BEGIN SUPPLIED RECORDS

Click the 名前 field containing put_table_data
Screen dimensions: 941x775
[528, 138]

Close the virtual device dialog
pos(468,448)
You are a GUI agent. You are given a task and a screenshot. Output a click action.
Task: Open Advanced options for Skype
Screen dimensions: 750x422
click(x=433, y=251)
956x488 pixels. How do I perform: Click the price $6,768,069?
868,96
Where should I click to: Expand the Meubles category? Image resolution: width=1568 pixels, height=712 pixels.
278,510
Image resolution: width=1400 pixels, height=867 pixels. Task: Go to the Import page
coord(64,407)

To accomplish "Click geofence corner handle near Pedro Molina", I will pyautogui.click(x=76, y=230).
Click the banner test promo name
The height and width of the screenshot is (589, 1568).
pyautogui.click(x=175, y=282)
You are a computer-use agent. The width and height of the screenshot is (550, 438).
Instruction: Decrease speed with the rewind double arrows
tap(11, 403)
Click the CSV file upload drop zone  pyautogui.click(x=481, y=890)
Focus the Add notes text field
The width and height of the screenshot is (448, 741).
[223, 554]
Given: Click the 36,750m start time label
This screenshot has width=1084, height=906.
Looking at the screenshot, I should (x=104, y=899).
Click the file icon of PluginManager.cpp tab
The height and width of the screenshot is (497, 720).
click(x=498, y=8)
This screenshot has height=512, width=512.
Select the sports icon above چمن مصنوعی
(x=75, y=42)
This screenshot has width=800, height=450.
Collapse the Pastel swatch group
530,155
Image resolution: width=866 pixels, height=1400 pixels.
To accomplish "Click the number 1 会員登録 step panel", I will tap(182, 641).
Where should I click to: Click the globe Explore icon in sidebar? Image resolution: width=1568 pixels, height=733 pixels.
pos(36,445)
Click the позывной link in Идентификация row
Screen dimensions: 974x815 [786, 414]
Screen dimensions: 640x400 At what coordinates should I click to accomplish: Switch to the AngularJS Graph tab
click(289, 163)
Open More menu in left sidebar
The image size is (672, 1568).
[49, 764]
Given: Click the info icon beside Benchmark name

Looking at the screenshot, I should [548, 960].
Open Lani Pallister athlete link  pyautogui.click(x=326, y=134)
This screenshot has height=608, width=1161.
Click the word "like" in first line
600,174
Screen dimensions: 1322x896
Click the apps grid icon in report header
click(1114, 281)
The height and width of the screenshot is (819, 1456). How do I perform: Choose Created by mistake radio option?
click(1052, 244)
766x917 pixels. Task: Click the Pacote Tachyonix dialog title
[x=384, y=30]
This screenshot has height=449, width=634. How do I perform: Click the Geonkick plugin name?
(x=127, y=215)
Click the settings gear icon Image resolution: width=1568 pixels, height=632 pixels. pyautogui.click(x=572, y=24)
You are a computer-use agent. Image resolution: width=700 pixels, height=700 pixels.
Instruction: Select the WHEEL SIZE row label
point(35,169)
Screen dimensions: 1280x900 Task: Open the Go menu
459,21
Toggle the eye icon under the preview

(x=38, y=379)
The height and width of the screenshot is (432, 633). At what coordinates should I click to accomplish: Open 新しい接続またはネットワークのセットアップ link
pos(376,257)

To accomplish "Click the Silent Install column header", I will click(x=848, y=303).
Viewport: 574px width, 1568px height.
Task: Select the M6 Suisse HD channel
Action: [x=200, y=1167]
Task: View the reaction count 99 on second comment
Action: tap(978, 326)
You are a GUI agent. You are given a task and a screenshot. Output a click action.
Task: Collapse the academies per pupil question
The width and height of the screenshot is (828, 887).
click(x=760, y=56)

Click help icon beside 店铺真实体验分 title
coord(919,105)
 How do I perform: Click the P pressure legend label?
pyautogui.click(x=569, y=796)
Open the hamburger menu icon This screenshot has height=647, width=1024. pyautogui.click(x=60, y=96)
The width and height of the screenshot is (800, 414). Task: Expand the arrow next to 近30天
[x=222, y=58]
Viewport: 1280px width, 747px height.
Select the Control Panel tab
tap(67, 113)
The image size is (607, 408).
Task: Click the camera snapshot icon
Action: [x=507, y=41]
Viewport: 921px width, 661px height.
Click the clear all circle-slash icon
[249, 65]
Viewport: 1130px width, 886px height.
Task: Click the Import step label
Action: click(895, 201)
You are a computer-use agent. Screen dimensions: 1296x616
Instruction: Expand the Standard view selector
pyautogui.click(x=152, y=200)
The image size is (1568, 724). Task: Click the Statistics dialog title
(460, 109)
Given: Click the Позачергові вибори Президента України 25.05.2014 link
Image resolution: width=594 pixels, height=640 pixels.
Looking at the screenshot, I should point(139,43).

END SUPPLIED RECORDS

▶ EXERCISE BRIEF:
For every line above that includes the string "agent", copy the line.

▶ YOUR SOLUTION:
You are a GUI agent. You are given a task and a screenshot. Output a click action.
You are a computer-use agent. The width and height of the screenshot is (550, 438).
You are a computer-use agent. Image resolution: width=700 pixels, height=700 pixels.
You are a GUI agent. You are given a task and a screenshot. Output a click action.
You are a computer-use agent. Screen dimensions: 1296x616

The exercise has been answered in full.